Vworp! Vworp? Click-bait of course – we all know the Doctor Who experience will never end! Still though, in one corner of Cardiff Bay, it has.
The BBC’s Doctor Who Experience closed this weekend, ending the fourth permanent, but significant, exhibition in the world’s longest running science fiction show’s history. A permanent tribute to the Corporation’s premier franchise that’s suddenly become a whole lot ephemeral. But just as its creation was made possible by the show’s huge resurgence in the middle of last decade and the surge in ‘experience’ entertainment, its demise doesn’t signal the end of Doctor Who‘s so-far 54-year journey as much as a seasonal dip.
There’s no doubt that Doctor’s Who‘s lost some of the sheen it recovered 12 years ago, just as it waxed and waned over the 26 years of its original run. After its 2005 return, kids were talking about that weekend’s show on the bus to school on a Monday morning – for the first time in decades. Those kids of 9 or 10 are now 21 and 22. Times change, even for an ever-changing show like Doctor Who. Audiences altere along with their Doctors. And so do Doctor Who exhibitions. Don’t let the fabric of the history in those costumes fool you.
The first permanent exhibition to Doctor Who was set up at the seat of the Marquesses of Bath, the stately Longleat. Alongside the growing safari. It set the standard walk-through of costumes, props and exhibit cards that were as close to an immersion as young and old fans could get, whilst ocassionally hosting events like the 20th anniversary party in 1983. Longleat became a pivot for those celebrations through its very existence, and remained linked to those big anniversaries, running as it did from 1973 until 2003. Longleat was my first visit to a Whobition – a word I will never use again.

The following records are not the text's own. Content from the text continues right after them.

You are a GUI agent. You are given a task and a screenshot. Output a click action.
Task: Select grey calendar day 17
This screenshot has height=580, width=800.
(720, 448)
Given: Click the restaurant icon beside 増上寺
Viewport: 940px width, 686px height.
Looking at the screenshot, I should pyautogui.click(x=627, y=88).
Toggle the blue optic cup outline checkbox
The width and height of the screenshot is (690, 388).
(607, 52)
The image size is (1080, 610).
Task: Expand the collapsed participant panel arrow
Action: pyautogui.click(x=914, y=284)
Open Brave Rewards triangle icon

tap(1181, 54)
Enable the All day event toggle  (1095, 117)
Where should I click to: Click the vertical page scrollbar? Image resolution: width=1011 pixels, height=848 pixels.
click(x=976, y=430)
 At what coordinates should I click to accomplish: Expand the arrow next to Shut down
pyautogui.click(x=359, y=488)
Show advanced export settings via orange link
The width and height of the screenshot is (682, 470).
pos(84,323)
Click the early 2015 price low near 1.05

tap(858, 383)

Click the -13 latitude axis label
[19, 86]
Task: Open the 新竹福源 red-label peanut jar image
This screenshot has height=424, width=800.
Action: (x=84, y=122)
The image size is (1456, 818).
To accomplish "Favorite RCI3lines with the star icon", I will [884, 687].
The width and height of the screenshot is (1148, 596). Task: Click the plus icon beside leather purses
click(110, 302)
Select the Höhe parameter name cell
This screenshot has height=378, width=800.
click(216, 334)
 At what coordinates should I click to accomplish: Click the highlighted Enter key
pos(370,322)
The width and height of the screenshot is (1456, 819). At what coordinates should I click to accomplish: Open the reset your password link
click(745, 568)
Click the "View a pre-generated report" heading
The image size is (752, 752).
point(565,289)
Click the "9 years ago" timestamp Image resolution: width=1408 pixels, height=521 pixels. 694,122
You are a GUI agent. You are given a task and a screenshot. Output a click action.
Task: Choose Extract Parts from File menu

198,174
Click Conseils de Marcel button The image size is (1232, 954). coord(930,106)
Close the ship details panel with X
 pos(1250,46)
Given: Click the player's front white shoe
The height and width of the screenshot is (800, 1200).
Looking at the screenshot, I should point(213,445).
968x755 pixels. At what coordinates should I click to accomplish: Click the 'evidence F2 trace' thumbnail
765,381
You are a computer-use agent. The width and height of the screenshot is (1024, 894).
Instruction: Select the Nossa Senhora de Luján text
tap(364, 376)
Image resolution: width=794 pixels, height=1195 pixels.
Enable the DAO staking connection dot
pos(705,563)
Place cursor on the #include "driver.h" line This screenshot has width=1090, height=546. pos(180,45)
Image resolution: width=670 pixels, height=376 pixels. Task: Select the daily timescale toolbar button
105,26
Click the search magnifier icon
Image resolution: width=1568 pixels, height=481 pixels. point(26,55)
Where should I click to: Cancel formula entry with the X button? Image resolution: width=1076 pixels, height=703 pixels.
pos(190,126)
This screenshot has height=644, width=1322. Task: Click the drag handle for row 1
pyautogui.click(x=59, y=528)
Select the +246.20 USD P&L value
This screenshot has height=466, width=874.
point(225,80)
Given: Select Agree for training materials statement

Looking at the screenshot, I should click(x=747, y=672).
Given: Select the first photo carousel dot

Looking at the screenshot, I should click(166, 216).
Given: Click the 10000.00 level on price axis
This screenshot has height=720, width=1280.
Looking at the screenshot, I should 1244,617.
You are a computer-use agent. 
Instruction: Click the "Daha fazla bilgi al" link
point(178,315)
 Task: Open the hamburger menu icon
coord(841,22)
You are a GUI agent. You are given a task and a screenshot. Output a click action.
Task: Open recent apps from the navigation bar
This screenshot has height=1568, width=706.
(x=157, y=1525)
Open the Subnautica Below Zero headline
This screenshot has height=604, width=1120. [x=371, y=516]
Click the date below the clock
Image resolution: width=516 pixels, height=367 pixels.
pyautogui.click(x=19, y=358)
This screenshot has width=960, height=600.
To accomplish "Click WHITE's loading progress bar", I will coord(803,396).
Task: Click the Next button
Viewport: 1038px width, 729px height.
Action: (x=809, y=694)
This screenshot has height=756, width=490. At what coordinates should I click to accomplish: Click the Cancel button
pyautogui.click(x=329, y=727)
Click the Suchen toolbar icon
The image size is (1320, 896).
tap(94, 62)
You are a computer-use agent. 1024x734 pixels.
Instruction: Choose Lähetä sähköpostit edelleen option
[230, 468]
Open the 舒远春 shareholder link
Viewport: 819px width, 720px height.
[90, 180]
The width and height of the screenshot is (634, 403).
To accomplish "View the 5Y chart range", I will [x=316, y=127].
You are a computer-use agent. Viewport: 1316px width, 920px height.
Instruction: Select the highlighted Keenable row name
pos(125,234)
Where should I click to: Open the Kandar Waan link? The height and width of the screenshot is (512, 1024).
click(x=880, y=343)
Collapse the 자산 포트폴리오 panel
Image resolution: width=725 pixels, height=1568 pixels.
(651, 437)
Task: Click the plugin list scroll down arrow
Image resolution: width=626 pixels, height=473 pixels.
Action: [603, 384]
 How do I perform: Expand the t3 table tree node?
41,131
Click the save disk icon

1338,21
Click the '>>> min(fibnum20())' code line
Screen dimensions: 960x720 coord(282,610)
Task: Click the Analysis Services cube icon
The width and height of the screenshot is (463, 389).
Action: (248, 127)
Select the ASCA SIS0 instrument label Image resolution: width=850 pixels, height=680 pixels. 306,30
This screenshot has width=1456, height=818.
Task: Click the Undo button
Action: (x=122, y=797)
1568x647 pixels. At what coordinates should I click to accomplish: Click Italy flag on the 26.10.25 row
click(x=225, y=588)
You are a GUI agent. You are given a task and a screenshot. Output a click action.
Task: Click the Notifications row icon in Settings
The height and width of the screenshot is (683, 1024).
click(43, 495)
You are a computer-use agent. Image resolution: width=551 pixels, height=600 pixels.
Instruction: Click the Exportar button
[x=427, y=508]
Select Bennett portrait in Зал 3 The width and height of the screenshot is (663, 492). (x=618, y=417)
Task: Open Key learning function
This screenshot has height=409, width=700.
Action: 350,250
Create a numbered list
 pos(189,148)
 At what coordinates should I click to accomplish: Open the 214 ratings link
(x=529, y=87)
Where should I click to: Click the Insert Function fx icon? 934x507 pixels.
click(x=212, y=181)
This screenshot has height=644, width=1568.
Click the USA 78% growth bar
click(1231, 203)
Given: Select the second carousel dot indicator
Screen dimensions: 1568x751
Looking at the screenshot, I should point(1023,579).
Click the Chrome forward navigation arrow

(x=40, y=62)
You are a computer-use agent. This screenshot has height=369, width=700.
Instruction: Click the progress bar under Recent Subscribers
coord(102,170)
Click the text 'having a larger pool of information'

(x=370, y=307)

Like Behind the Sofa at London’s defunct Museum of Moving Image, which I visited during that same mid-1990s period, my strongest memories remain, in no particular order, Daleks and the blister packed Dapol models in the shop afterwards. Count them down: Seventh Doctor, Tetrap, Mel… It’s worth noting that my few brushes with the Doctor as a child it bloody petrified me. Being scared is a great thing. My first memory – although it may appeal to some fans – is Colin Baker land-drowning at the cliffhanger of the penultimate episode of The Trial of Time Lord. I grew up on the coast, but not near any hand quick-hand-sand as far as I knew.
Along the South Coast, Brighton’s Palace Pier (the only one left, horizontal) hosted a small, but prestigious and official exhibition in 2005. The lean years of the show’s prolonged hiatus between 1989 and 2005 had been partially bridged by Longleat and the resurgent Blackpool exhibition. Originally opened as a permanent installation from 1974 to 1985, that Golden Mile exhibition folded in 1985 not for a regeneration but a “re-evalutation”, coincidentally during the show’s 18-month mid-80s hiatus. Its second life ran from 2004 to just before the show’s anniversary in 2009 – but I never made it to either incarnation.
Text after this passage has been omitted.